TUGAS A
Ambil baris-baris dari catatan, mulai dari baris yang memuat "614x1024 pixels. At" sampai baris yang memuat "will pyautogui.click(x=897, y=206).", termasuk kedua baris itu. Tulis ulang semuanya tanpa mengubah apa pun.

KUTIPAN
------------------------
Nguping..katanya akan ada kegiatan KOIs yang seru., yaitu lelang ikan Jumbo dengan harga Tosai..
Saya mau juga lepas beberapa ekor ukuran 65+, 70+ dengan harga tosai, Yang mau meramaikan dan ingin lepas ikan jumbonya siap2 di foto ya..kita meriahkan pekan lelang KOIs khusus jumbo..

----------


## koisfansbdg

wah asyiik, waiting mode on

----------


## Glenardo

Asik, memang ini forum mantaap

----------


## budidjo

Pak Robby, kenapa nggak lelang utk semua ukuran aja, jadi rame2 bawa ikannya..yang beli sama jual juga sekalian kumpul ngobrol...

----------


## siunk

mau..mau...mau....

----------


## fachm13

dmn om?via forum aja y om...biar lebih asik...hehehe

----------


## fachm13

hehe,,,g baca dl...trnyata emang via forum...maap om...hehehe
wah kpn ne y..kpn y...jd g bs tdr mnunggunya..hehe

----------


## luki

> Nguping..katanya akan ada kegiatan KOIs yang seru., yaitu lelang ikan Jumbo dengan harga Tosai..
> Saya mau juga lepas beberapa ekor ukuran 65+, 70+ dengan harga tosai, Yang mau meramaikan dan ingin lepas ikan jumbonya siap2 di foto ya..kita meriahkan pekan lelang KOIs khusus jumbo..



Sekedar menambah kan yang sudah di posting sama Pak Robby.......

kegiatan Pekan Lelang Koi's ini akan di lakukan di Forum Koi's 

Ketentuan Ikan yang akan di lelang :

1. Ikan harus berukuran di atas 60 Cm.
2. Harga Awal / Pembuka lelang akan di tetapkan  Rp. 1.000.000., dengan kelipatan Rp. 50.000
3  Ikan dalam kondisi sehat , tidak cacat dan layak di pelihara ( warna tdk luntur, dll ).
4. ketentuan yg belum tercantum, akan di cantumkan kemudian.

----------


## repak69

mantabs nih forum  :Thumb: 

gak lama lagi ada bisa jadi ada Pekan lelang tosai SQ harga PQ.... heheheh

----------


## Anton Sukoco

MUANTAFFF!!!!!......
------------------------
DATA
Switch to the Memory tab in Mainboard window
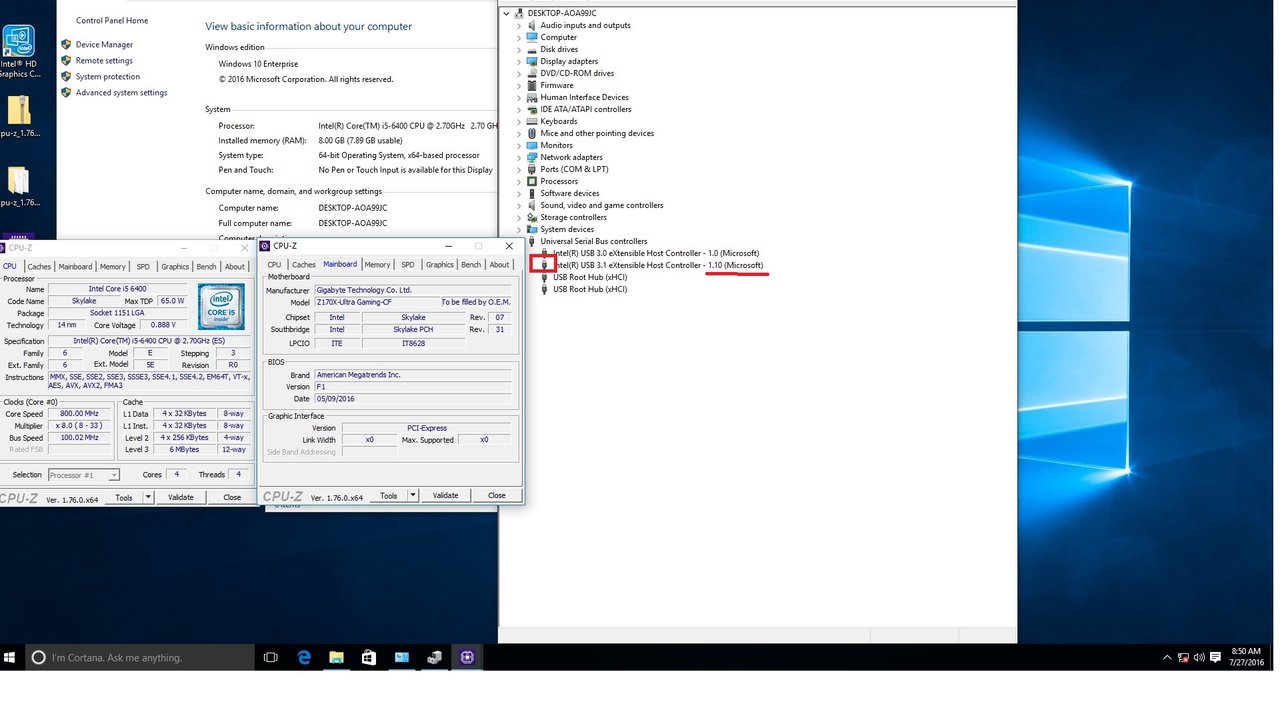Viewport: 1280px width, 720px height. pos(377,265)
------------------------
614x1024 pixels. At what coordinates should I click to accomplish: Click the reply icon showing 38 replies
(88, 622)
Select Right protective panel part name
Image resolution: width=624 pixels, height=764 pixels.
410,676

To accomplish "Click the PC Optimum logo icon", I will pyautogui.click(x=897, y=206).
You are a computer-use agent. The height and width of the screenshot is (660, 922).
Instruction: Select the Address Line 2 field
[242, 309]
------------------------
TUGAS B
Dalam kutipan tentang lelang ikan koi, apa alasan budidjo mengusulkan lelang untuk semua ukuran? Jawab dalam satu sampai tiga kalimat.

HASIL AKHIR A
614x1024 pixels. At what coordinates should I click to accomplish: Click the reply icon showing 38 replies
(88, 622)
Select Right protective panel part name
Image resolution: width=624 pixels, height=764 pixels.
410,676

To accomplish "Click the PC Optimum logo icon", I will pyautogui.click(x=897, y=206).

HASIL AKHIR B
Supaya banyak orang ramai-ramai membawa ikannya. Selain itu, pembeli dan penjual bisa sekalian berkumpul dan mengobrol.